Now that is a happy bass!


----------



## Shortdrift (Apr 5, 2004)

Happy to see that that fisherman are starting to realize that holding the bass by the jaw in a horizontal position without body supprt can and often does serious damage to the fish. The small bass fall into the same consideration as the larher ones as their jaw structure is proportionate to their size. Large/long fish like Northerns and Musky should be left in the water in a large net or sling as their spine and internal organs can be damaged by hanging them vertical or holding them horizontal in a swayback position.

I am really bothered by the TV persoality's holding the exhausted fish out of the water for a protracted period of time while they 9TV personality) have dieraahea of the mouth.


----------



## FutureClassicChamp (Jan 16, 2006)

unless youre dealing with a monster, i dont believe it to be an issue. i think the 20lbs of force you use in a hookset is much more stressful on their jaw than lipping them for 40 seconds to get the hook out and take a picture.


----------



## Hoss5355 (Apr 9, 2004)

But how happy was that bass.?.?  

Where's your thumb Rooster...  

J/K man, nice bass....and I hold em the same way...


----------



## Master Angler (May 26, 2004)

Rooster's pic shows the best way to hold a bass for a pic.

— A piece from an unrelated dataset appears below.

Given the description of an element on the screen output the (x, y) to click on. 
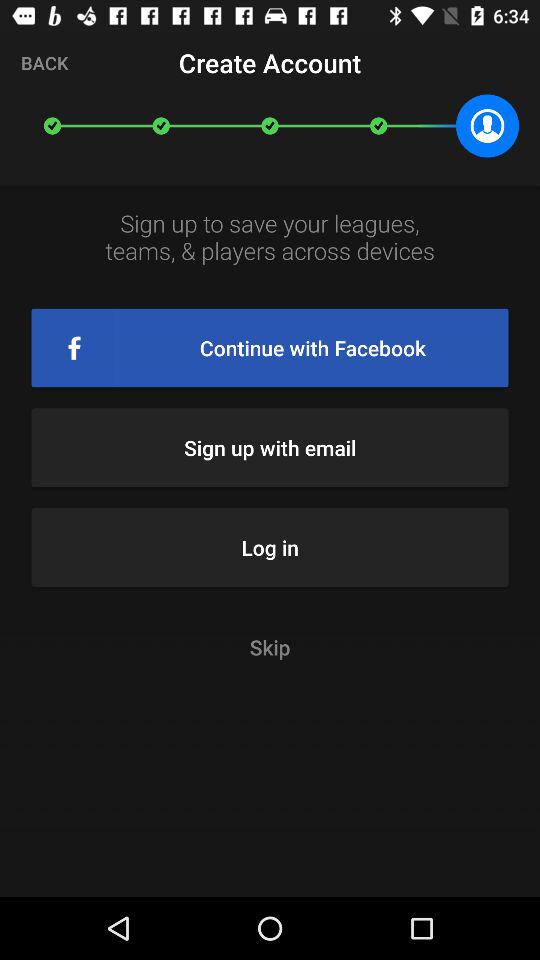
select back (44, 62)
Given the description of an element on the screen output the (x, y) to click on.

Unsupported horizontal is just as bad a vertical. notice his pic has elbows in and the fish about 1' away from the body and it is framed properly with the fish in dead center and his head is cut off and the bass' mouth is jacked wide open. If you wet your hand before handling there is little danger of loss of slimecoat. If have seen lots of bass w/ black handprints on them from lack of hand wetting.


----------



## Fish4Food (Mar 20, 2006)

Good to know rooster has perfect bass handling form... keep up the good work man, nice fish


----------



## Hawghooker (Apr 14, 2004)

what i have heard, and actually tried and its true, is to hold the bass w/ one hand under the middle of the belly. not only does it prevent injury to the jaw, but they also remain still so you can get the hook out quick and painless for them then get a quick pic and back in the water.


----------



## mojo (Apr 12, 2004)

I've never thought it was bad to hold a bass totally vertical by the lip. I always thought it was better than touching the body to hold it horizontally. I never ry to turn the head horizonal though. It seems people especially like to do that with crappie, which seem much more fragile than bass. Has anyone actually read where a total vertical lip hold is bad?


----------



## midnight (Jul 12, 2004)

as f4f said im always learning something from this site.what about when your fishing alone.i always take a camara with me,not much choice on how to hold them to take a pic.


----------



## Big Joshy (Apr 26, 2004)

This would be a good example of the wrong way


----------



## BornToFish (Aug 22, 2005)

There has been much information out there about the proper handling of fish, but many don't ever take it seriously. A completely vertical position is fine, but the example above is obviously wrong. It's also not a good thing to grab your tournament catch (Ike), and run down to the crowd for 5 minutes, shaking, and throwing your fish around. The horizontal method is the best, with support under the belly. The slimecoat thing is a little overrated, it's not that easy to remove the slimecoat.>BornToFish


----------



## peple of the perch (Sep 13, 2004)

u arent expose to hold tghe bass horizontal with one hand unless the fish is under 2 ld because it will hurt there jaw


----------



## billybob7059 (Mar 27, 2005)

this is some good info to have. I am like most and always lip bass. I however don't really support thier weight. now after seening this I'll be shure to do so.


----------



## peple of the perch (Sep 13, 2004)

i agree this is a good topic.i have never held a bass that way. also do not stick ur finger down a sheepheads or a carps mouth to get out a hook. they have crushers that r made for crushing crayfish and other hard things and it herts. im just board i dont even know y i am typing this i just thought of it lol


----------



## crawdiddy (Apr 10, 2006)

if I was fishing alone and had a digital camera to take pictures I would do the following. I would take a picture of the fish while lipping it in the vertical position. You can practice at home using a book (or anything of about the size of the fish you will catch) and your camera to see what zoom settings and where to hold the camera and fish, etc. Once you got this down you should be able to get a good pic on your first shot. If the fish is a toothy critter or carp or catfish, etc and you want a picture just take one with the fish in your boat, the grass, or whatever and get it back in the water quickly. I'm glad I posted this bc the picure shown of "bad form" is like most of the pics I've been seen on here. Also someone mentioned 2 lbs and less is ok to hold horizontally. I don't agree with this. If its true (which it may be) its assuming perfect form (no twisting forces put on fish). To be safe I hold vertically or horizontally with 2nd hand support. Thanks for all the input on this.


----------